4Il semble régner une forte pénurie de logements sociaux que l’on veut gérer par une rotation accrue des ménages. Des baux aussi courts que dans le parc privé, la recherche systématique d’adéquation normative entre taille du ménage et taille du logement sont-ils des réponses à la hauteur des besoins ? Notamment, le départ de ménages de logements de trois ou quatre pièces va-t-il faire apparaître soudainement un stock de logements disponibles d’une ou deux pièces ?
5La référence lancinante dans les politiques de l’habitat à la notion de « loyer de marché » invite à approfondir les interactions entre les secteurs social et privé. La présence d’une offre sociale contribue-t-elle à abaisser ou au contraire à hausser les loyers privés sur les différents marchés ? On aurait aussi envie de savoir par quels dispositifs ces loyers sont mesurés, notamment si on se réfère au stock (loyer moyen) ou au loyer de relocation et comment les effets de qualité et d’échantillonnage sont appréciés.

_ _ _ _

Consignes d’exercice:
1. Répondez brièvement à partir du texte sur le logement social :
(a) Par quel moyen veut-on gérer la pénurie de logements sociaux ?
(b) Quelle notion est qualifiée de référence lancinante dans les politiques de l’habitat ?
(c) Quelles deux références sont évoquées pour la mesure des loyers ?
2. Recopiez à l’identique le passage du texte sur le logement social allant de « 5La référence lancinante » jusqu’à « d’échantillonnage sont appréciés. ».
Les lignes de données constituent un matériau indépendant du texte sur le logement social.

Lignes de données:
_ _ _ _

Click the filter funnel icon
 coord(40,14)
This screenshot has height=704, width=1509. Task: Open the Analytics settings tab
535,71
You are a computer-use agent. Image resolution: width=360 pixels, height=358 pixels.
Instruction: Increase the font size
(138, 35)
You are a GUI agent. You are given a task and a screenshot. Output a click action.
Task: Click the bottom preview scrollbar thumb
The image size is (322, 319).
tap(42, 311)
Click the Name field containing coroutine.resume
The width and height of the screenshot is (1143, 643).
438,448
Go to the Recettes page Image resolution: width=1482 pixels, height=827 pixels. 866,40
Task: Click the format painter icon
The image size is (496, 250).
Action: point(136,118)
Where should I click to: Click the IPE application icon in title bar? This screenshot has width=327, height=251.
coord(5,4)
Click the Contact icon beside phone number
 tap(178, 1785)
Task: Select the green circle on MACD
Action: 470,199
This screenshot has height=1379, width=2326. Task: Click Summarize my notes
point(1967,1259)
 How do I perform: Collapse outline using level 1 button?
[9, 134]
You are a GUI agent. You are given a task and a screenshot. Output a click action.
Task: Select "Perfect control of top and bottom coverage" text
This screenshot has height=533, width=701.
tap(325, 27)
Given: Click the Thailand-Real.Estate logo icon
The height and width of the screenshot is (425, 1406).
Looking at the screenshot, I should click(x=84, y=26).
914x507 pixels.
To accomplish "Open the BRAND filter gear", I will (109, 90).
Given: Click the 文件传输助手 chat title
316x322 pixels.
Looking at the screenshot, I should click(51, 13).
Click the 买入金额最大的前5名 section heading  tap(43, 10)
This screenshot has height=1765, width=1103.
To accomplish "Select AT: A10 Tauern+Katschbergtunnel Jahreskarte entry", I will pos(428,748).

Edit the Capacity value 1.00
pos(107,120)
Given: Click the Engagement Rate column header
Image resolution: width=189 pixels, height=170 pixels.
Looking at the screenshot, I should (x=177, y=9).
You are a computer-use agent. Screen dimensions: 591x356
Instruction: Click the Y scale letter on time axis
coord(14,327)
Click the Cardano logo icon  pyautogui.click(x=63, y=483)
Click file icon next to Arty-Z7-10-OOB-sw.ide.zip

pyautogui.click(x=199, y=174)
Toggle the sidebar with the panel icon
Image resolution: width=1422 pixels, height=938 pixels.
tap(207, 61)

_ _ _ _

Réponses rédigées:
1.
(a) Par une rotation accrue des ménages.
(b) La notion de « loyer de marché ».
(c) Le stock (loyer moyen) et le loyer de relocation.

2.
5La référence lancinante dans les politiques de l’habitat à la notion de « loyer de marché » invite à approfondir les interactions entre les secteurs social et privé. La présence d’une offre sociale contribue-t-elle à abaisser ou au contraire à hausser les loyers privés sur les différents marchés ? On aurait aussi envie de savoir par quels dispositifs ces loyers sont mesurés, notamment si on se réfère au stock (loyer moyen) ou au loyer de relocation et comment les effets de qualité et d’échantillonnage sont appréciés.